Chaleureux et rayonnant, Calixto Neto fait partie de ces êtres habités d’une belle lumière intérieure. La voix douce, que son accent brésilien rend musicale, un sourire franc et communicatif, complètent ce portrait d’un artiste rare et simple, qui a définitivement la danse dans la peau. « Ma mère, ma sœur ainée ont été danseuses. Dans l’état du Pernambouc, où j’ai grandi, il y a une tradition du mouvement et de l’expression corporelle. C’est endémique, tout le monde danse. » Pourtant, enfant et adolescent, c’est le théâtre qui passionne l’artiste en herbe.
À l’université, il poursuit sa formation en art dramatique, mais très vite, le besoin de s’approprier son corps, de se sentir à l’aise avec lui, le ramène vers la danse. « J’ai pris conscience du besoin que j’avais de me mouvoir, de danser, de pratiquer physiquement un art. Même si dans ma région, il n’y a pas de conservatoire dédié à cette discipline ou de formation académique, j’ai commencé à prendre des cours dans des studios et pratiquais également des danses traditionnelles. »
La danse viscéralement
Parallèlement à sa pratique, il découvre le travail de Lia Rodrigues, et de nombreux artistes brésiliens, qui se produisent à Recife. « Il y a une effervescence créatrice dans mon pays, que ce soit à Rio, à São Paulo ou dans ma ville natale. Très vite, à cette époque, je me suis rendu compte que j’étais plus attiré par les productions chorégraphiques et performatives que théâtrales. Il y avait en tout cas quelque chose dans le geste créatif des chorégraphes qui résonnait plus fort en moi. »
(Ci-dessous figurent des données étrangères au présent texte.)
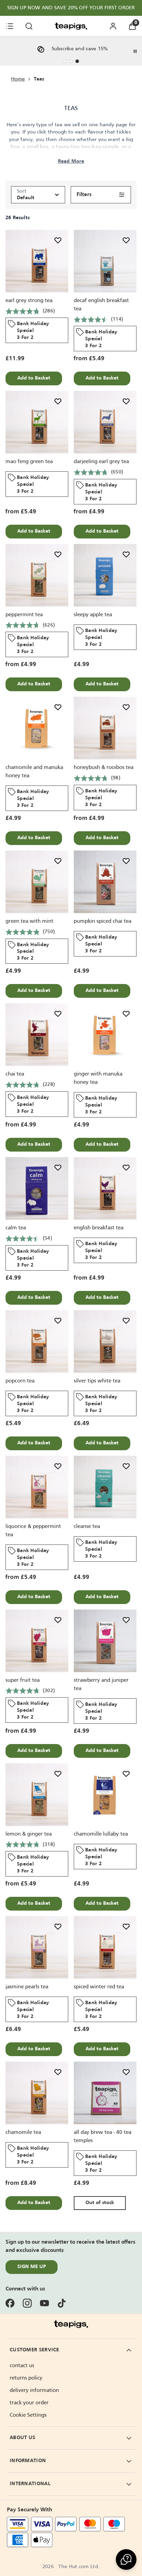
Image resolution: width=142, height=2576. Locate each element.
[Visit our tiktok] (61, 2303)
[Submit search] (29, 26)
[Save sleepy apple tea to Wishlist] (126, 554)
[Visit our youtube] (44, 2303)
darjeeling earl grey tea (101, 461)
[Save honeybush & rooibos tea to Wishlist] (126, 707)
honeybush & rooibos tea (103, 767)
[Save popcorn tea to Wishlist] (57, 1320)
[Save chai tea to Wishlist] (57, 1013)
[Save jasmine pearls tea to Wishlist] (57, 1926)
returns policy (26, 2378)
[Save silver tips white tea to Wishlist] (126, 1320)
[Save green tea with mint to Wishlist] (57, 860)
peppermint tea (24, 615)
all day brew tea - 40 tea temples (102, 2137)
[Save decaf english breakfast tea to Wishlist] (126, 240)
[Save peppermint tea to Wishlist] (57, 554)
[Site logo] (71, 26)
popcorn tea (20, 1381)
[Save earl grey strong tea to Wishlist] (57, 240)
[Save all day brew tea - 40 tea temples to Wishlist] (126, 2072)
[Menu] (10, 26)
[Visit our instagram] (27, 2303)
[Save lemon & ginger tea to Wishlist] (57, 1773)
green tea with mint (29, 921)
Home (18, 79)
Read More (71, 161)
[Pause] (135, 51)
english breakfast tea (98, 1228)
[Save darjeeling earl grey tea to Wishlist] (126, 401)
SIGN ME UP (31, 2266)
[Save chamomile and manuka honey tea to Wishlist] (57, 707)
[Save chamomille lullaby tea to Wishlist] (126, 1773)
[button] (126, 2559)
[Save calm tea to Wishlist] (57, 1167)
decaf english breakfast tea (101, 305)
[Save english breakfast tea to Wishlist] (126, 1167)
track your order (29, 2403)
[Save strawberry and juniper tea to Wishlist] (126, 1619)
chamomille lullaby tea (101, 1834)
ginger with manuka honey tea (98, 1078)
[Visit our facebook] (10, 2303)
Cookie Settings (28, 2415)
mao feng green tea (29, 461)
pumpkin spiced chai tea (102, 921)
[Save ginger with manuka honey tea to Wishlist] (126, 1013)
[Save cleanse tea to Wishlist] (126, 1466)
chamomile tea (23, 2132)
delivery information (34, 2390)
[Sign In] (113, 26)
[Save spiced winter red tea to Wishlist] (126, 1926)
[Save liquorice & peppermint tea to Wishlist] (57, 1466)
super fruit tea (23, 1680)
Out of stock (99, 2202)
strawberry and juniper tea (101, 1684)
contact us (22, 2366)
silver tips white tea (97, 1381)
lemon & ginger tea (29, 1834)
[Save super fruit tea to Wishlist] (57, 1619)
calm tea (16, 1228)
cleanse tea (87, 1526)
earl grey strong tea (29, 300)
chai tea (15, 1074)
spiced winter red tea (99, 1987)
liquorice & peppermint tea (33, 1531)
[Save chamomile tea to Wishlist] (57, 2072)
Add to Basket (33, 378)
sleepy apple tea (93, 615)
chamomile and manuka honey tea (34, 772)
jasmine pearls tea (27, 1987)
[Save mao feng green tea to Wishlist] (57, 401)
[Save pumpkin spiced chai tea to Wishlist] (126, 860)
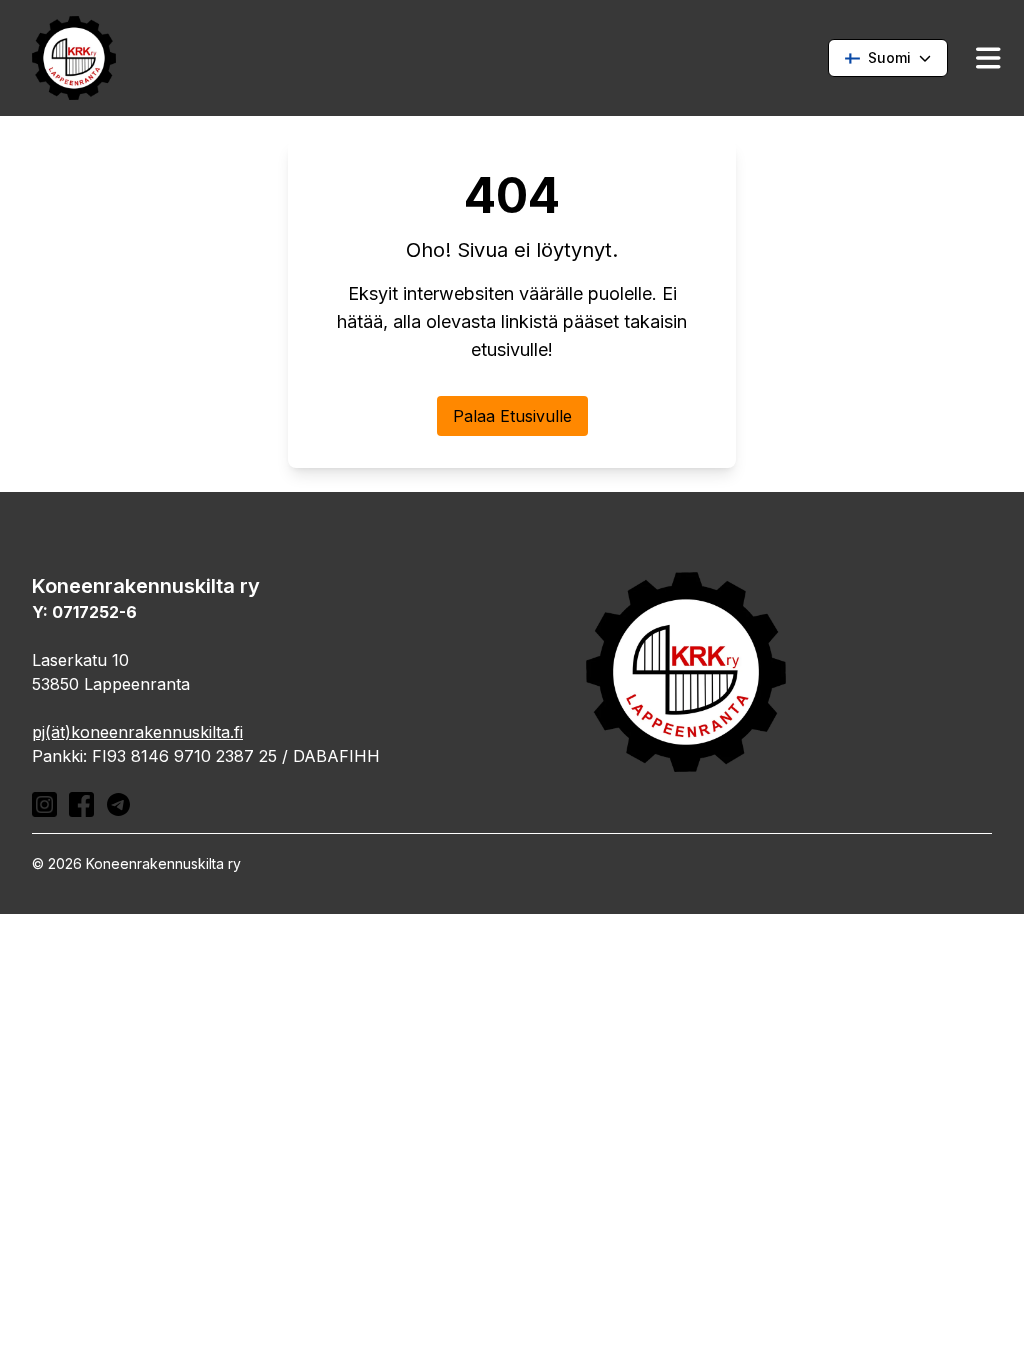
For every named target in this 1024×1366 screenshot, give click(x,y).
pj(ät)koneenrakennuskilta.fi (137, 732)
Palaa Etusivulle (512, 416)
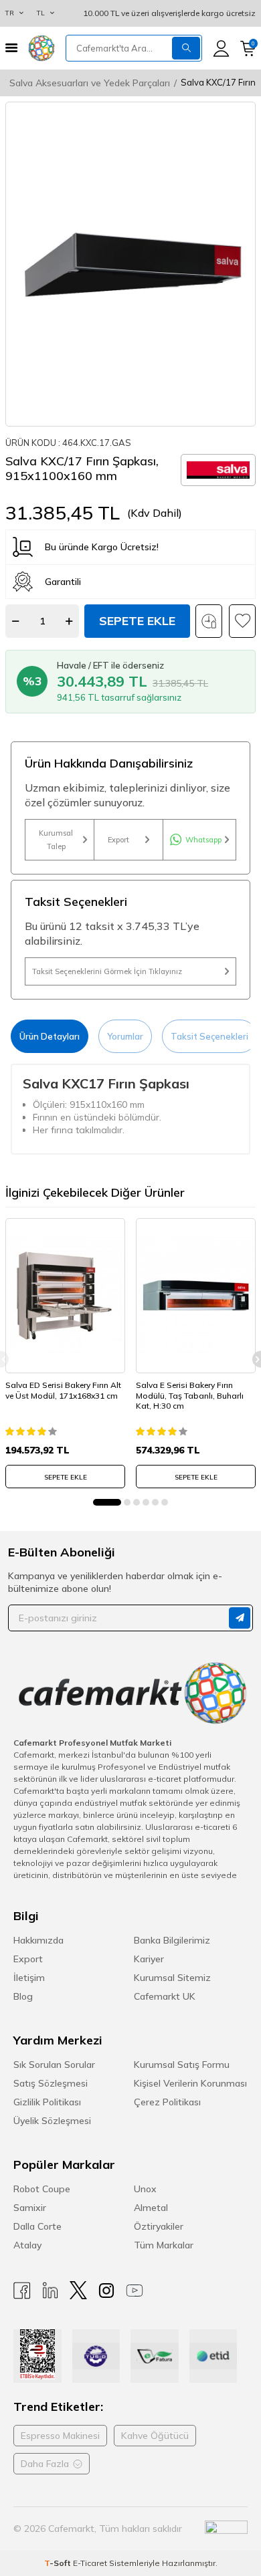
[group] (130, 264)
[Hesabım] (221, 48)
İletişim (29, 1978)
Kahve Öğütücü (155, 2436)
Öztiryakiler (158, 2226)
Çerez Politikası (167, 2102)
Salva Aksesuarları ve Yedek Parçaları (89, 83)
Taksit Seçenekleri (209, 1036)
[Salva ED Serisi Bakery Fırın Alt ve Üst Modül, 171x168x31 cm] (65, 1296)
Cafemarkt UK (164, 1996)
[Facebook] (22, 2290)
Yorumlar (125, 1036)
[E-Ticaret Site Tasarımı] (226, 2529)
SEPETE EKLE (65, 1477)
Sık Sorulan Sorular (54, 2065)
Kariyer (149, 1959)
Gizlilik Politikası (47, 2102)
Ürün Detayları (49, 1036)
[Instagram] (106, 2290)
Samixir (29, 2208)
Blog (23, 1996)
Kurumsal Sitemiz (172, 1978)
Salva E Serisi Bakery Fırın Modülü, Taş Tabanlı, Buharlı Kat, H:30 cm (190, 1395)
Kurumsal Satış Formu (182, 2065)
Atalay (27, 2245)
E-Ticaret (90, 2563)
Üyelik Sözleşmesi (52, 2121)
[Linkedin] (50, 2290)
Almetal (151, 2208)
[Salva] (218, 470)
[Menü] (11, 48)
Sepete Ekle (137, 620)
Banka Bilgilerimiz (172, 1940)
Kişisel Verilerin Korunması (190, 2083)
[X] (78, 2290)
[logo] (41, 48)
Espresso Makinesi (60, 2436)
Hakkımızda (38, 1940)
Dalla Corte (37, 2226)
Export (118, 839)
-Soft (58, 2563)
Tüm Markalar (163, 2245)
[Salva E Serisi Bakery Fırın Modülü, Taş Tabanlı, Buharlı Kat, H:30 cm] (196, 1296)
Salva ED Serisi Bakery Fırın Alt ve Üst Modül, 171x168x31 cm (63, 1390)
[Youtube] (134, 2290)
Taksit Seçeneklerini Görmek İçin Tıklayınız (107, 971)
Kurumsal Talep (56, 839)
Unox (145, 2189)
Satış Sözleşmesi (50, 2083)
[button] (107, 1502)
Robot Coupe (41, 2189)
Rare garçon à pratiquer, il est le centre des attentions. Ce qui n’est pas pour lui déplaire. « Je me sentais valorisé. Il y avait une forme de désir réciproque, qui me plaisait beaucoup. Cela m’a séduit, bien au-delà, des projets que j’avais et de l’idée que je me faisais ce métier. » Loin du chemin qu’il avait imaginé, Calixto Neto fait de la danse le pilier de son existence. Après un appel d’une amie danseuse, il déménage à Rio de Janeiro et intègre la Compagnie de Lia Rodrigues.
La vie de troupe
On est en 2003. La chorégraphe présente, à Recife, Ce dont nous sommes faits. « À ce moment-là, j’ai un grand appétit pour les nouvelles formes. C’était d’autant plus intriguant qu’il y a, à cette époque tout du moins, une belle dynamique de circulation de spectacles. Je me nourris de toutes ces œuvres. Le travail de Lia me touche particulièrement. Alors quand j’apprends que deux de ses danseurs sont sur le départ, je fonce. D’abord comme stagiaire volontaire, ce qui me permet de prendre des cours et de suivre les créations de la troupe, puis, un an plus tard, j’intègre la compagnie. » Six ans durant, il est de tous les spectacles, découvre l’Europe.
Un nouveau départ
Insatiable, avide de connaissances et de découvrir le monde, Calixto Neto quitte la troupe et s’envole pour l’Europe, destination Montpellier. « À ce moment de ma vie, je me posais plein de questions. J’avais besoin de recadrer ma pratique, de me retrouver et de me ressourcer. Je suis plutôt autodidacte. J’avais très envie de reprendre mes études, de m’inscrire à un master. Deux amis, Ana Pi et Thiago Granato m’ont parlé de la formation Exerce au Centre chorégraphique de Montpellier. Lors d’une tournée, j’ai pu découvrir l’endroit. Cela m’a plu. J’ai postulé et j’ai été pris. »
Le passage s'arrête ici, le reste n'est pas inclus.